_Gestellte Aufgabe 1_: Nenne alle Personen, die im Interview über Animal Farm mit vollem Namen genannt werden.
_Gestellte Aufgabe 2_: Beantworte anhand des Interviews über Animal Farm, mit welcher Premiere Damiano Michieletto im Haus am Ring debütiert.
_Gestellte Aufgabe 3_: Setze das Interview über Animal Farm nach der letzten gestellten Frage fort.

_Ausgewählter Text_:
-*-*-
© Stefano Guindani
Damiano Michieletto
© Dutch National Opera / Ruth Walz
Uraufführung im Rahmen des Opera Forward Festivals 2023.
© Dutch National Opera / Ruth Walz
Uraufführung im Rahmen des Opera Forward Festivals 2023.
© Dutch National Opera / Ruth Walz
Uraufführung im Rahmen des Opera Forward Festivals 2023.

Von Schweinen & Menschen

Theater, so sagt der Regisseur Damiano Michieletto, muss etwas mit der Gesellschaft zu tun haben. Wie im antiken Griechenland, als politische Themen auf der Bühne verhandelt wurden. Dass er mit der Premiere von Alexander Raskatovs Animal Farm im Haus am Ring debütiert, passt da ideal. Denn Animal Farm ist eine Parabel über Mechanismen der Macht – der Geschichte des Kommunismus entlehnt, aber bis heute aktuell. Was Michieletto Kopfzerbrechen machte, wie er die Welt verändern würde und was uns Animal Farm lehrt – das erzählt er in diesem Interview.

Damiano Michieletto im Gespräch mit Oliver Láng.

 

Tickets »Animal Farm«

Wie kam es zum Animal Farm-Projekt? Welcher war der erste Grundgedanke?

Nun, das Projekt Animal Farm entsprang meinem Wunsch, Geschichten zu finden, die sich heute für eine Oper eignen. Das ist ein Thema, das mir sehr am Herzen liegt! Es geht mir dabei nicht so sehr um die Zukunft der Oper an sich, sondern es soll lediglich ein Versuch sein, etwas zu schaffen, das in der Zukunft vielleicht Teil des Opernerbes wird. Als ich mich an George Orwells Animal Farm erinnerte, merkte ich sofort, dass die Geschichte die richtigen Zutaten für eine Oper enthält: Es kommen Charaktere vor, die sehr klar und genau definiert sind. Es gibt einen Chor. Und durch das Allegorische der Geschichte kann man verschiedene Erzählebenen schaffen und unterschiedliche Publikumsschichten ansprechen: erfahrene Besucher und Besucherinnen, aber auch junge Menschen. Ich dachte: Das ist eine Geschichte, die sehr farbenfroh werden kann und durch die Präsenz der Tiere auch musikalisch eine Herausforderung darstellt. Und Raskatov war vom Projekt sofort begeistert!
 

Aber Animal Farm ist keine für Kinder, oder?
-*-*-
_Quellenmaterial_:
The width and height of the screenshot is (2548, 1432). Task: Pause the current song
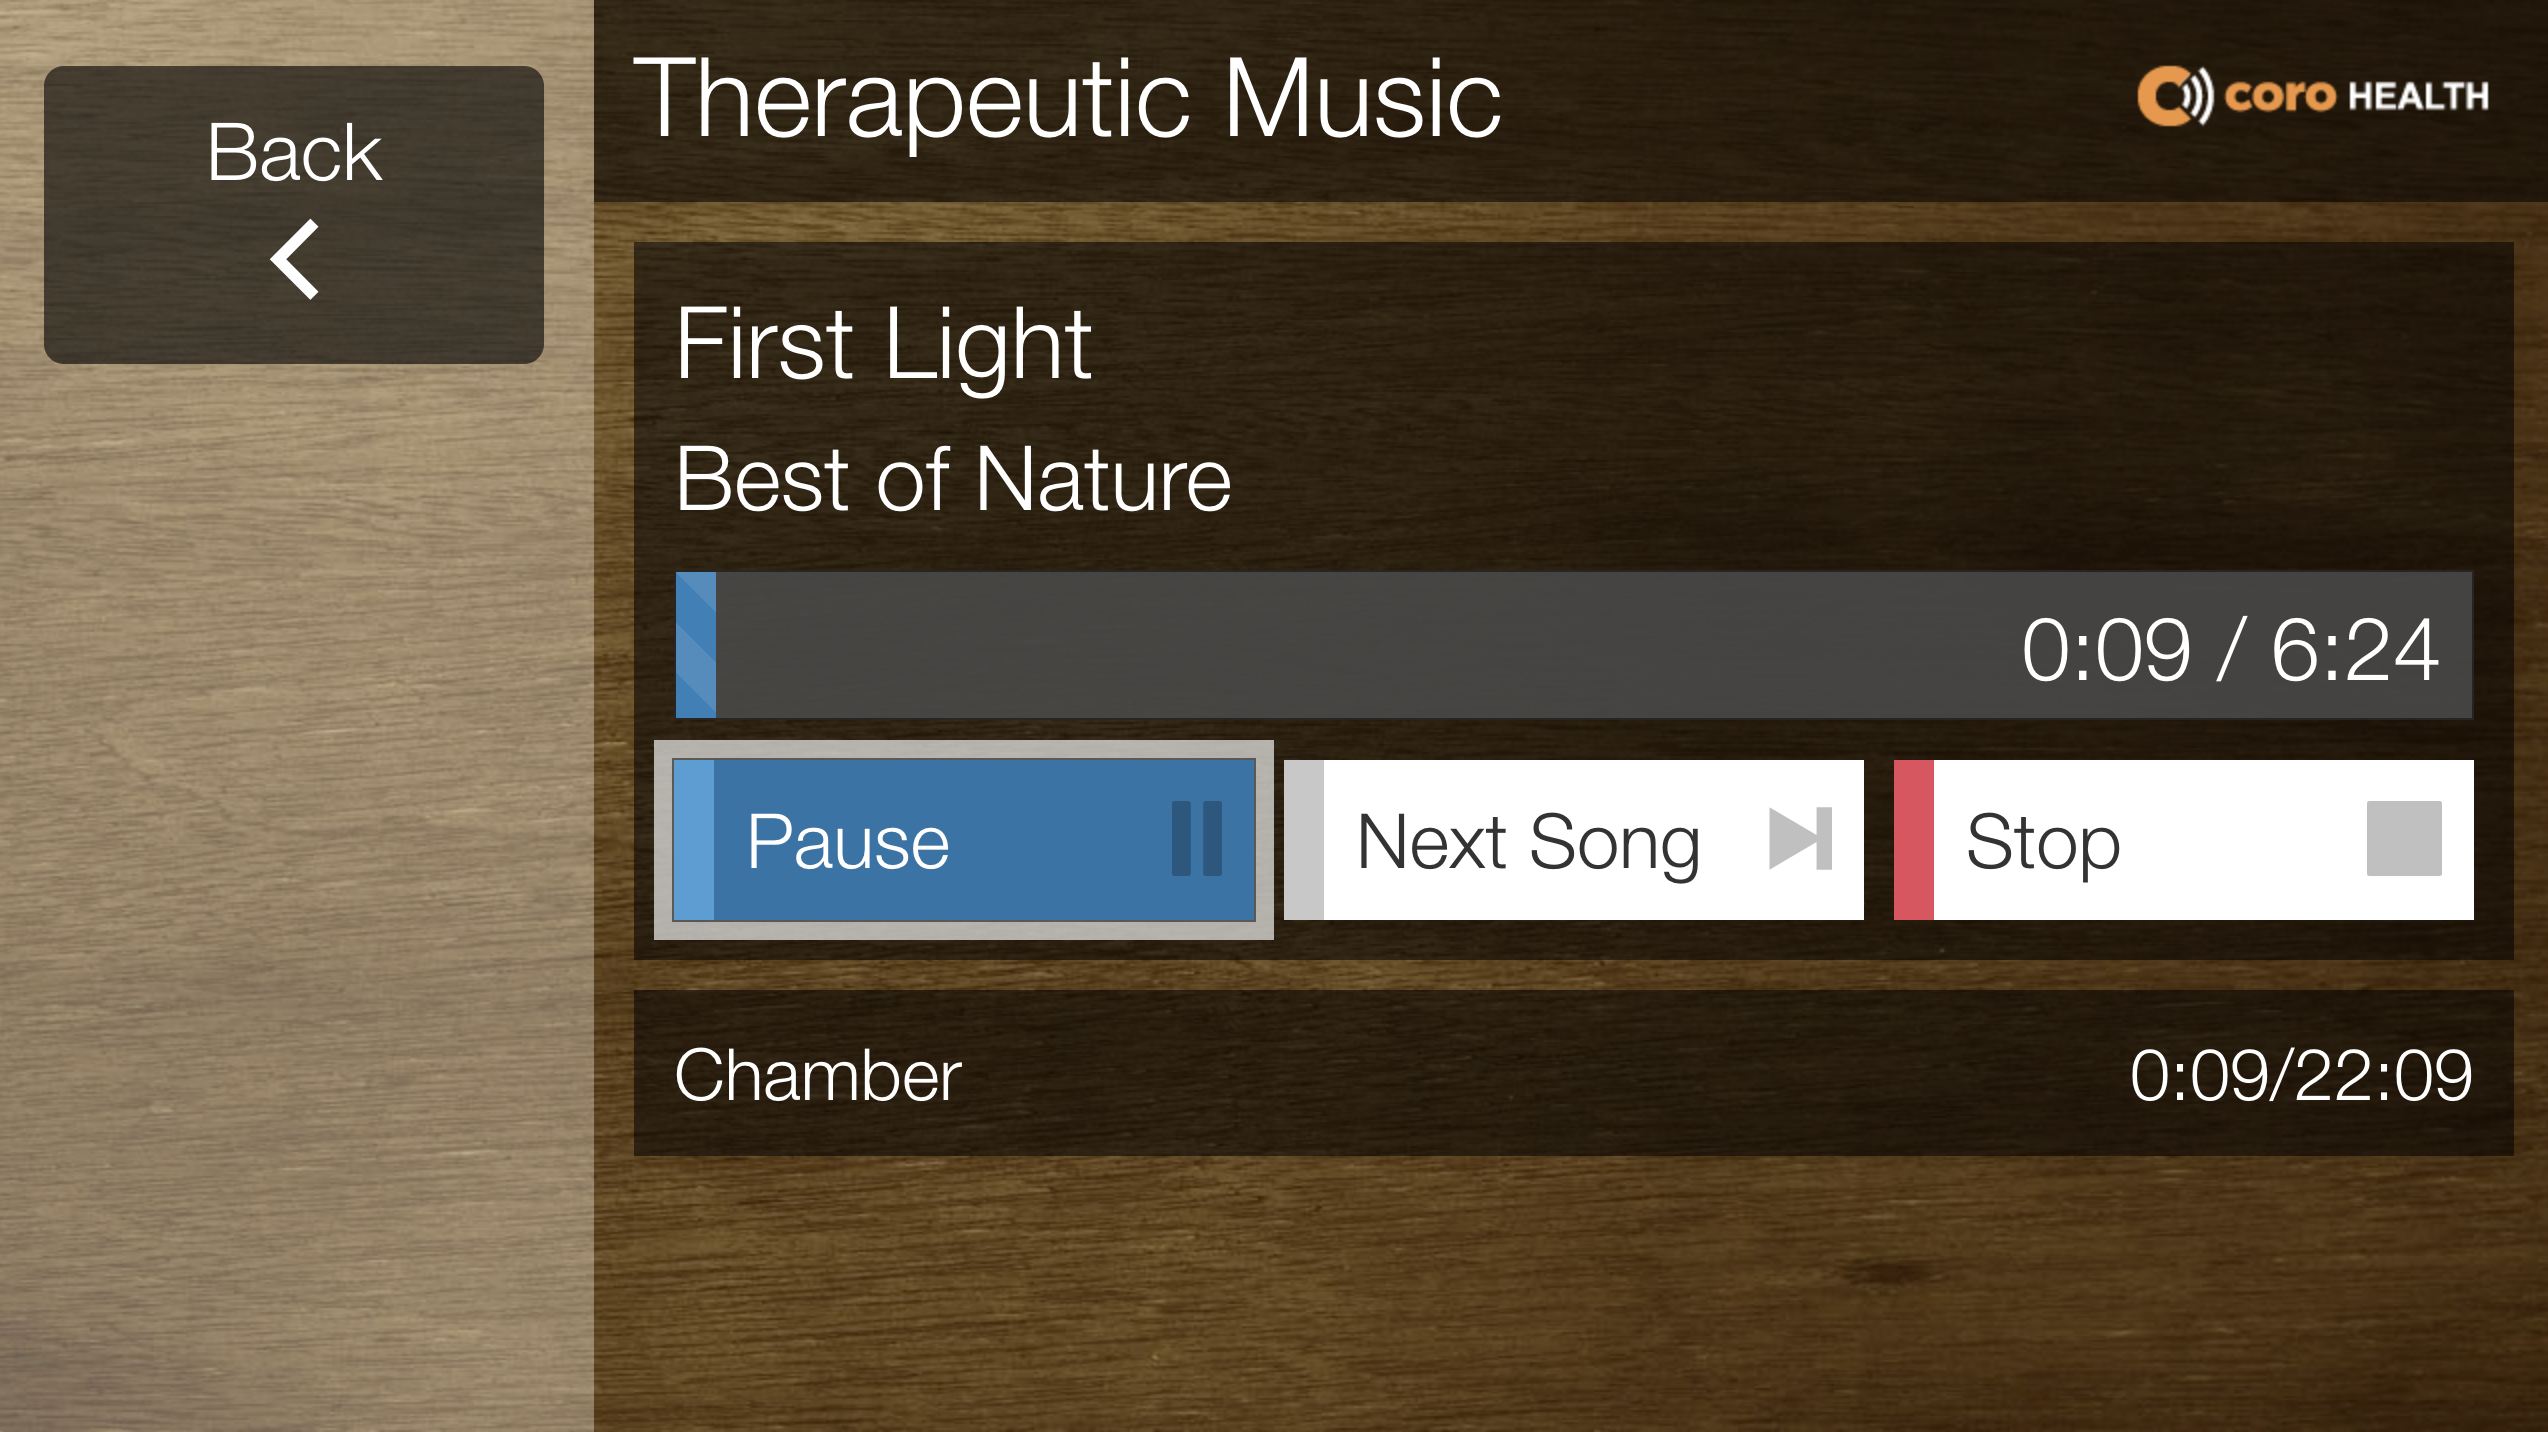(x=964, y=840)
-*-*-
_Antwort zur Aufgabe 1_: Stefano Guindani, Damiano Michieletto, Ruth Walz, Alexander Raskatov, Oliver Láng, George Orwell

_Antwort zur Aufgabe 2_: Mit der Premiere von Alexander Raskatovs Animal Farm.

_Antwort zur Aufgabe 3_:
Animal Farm kann auch eine Fabel für Kinder sein, und es gibt ja einen entsprechenden Zeichentrickfilm. Denn natürlich kann man die Geschichte so erzählen: Es war einmal ein Bauernhof, auf dem Tiere lebten, die davon träumten, sich von ihrem Herrn zu befreien. Sie organisierten sich und so weiter und so fort. Aber Animal Farm ist nicht nur das! Selbstverständlich ist die Fabel eine Allegorie, und der Verfasser hat sehr klare und präzise Parallelen zu einer historischen Situation in der Sowjetunion und zu Personen wie Stalin und Trotzki gezogen. Animal Farm ist ein soziales und politisches Gleichnis. Mir gefällt, dass die Geschichte Äsops Fabeln ähnelt, in denen durch die Tiere stets eine moralische, politische oder soziale Botschaft vermittelt wird. Und so ist Animal Farm eine Geschichte, die durch die Tiere über Demokratie, Politik, Gewalt, Schikanen, Ungerechtigkeiten, Totalitarismus, Revolution spricht, das heißt über Themen, die Teil der Menschheit sind und die auch unsere heutige Situation betreffen. Ich jedenfalls wollte immer vermeiden, dass es nur ein Märchen für Kinder wird. Ich wollte, dass die Tiere Sinnbilder sind, auch dramatische und beunruhigende. Denn es geht um Leben und Tod. Es geht um Leid und um einen Wunsch nach Glück.
 

Orwell schrieb seine Erzählung in einer bestimmten Zeit, einer spezifischen Situation, er thematisierte, wie von Ihnen angesprochen, den Kommunismus. Ist Ihrer Meinung nach die Handlung von Animal Farm zeitlos und allgemeingültig? Immer aktuell, auch heute?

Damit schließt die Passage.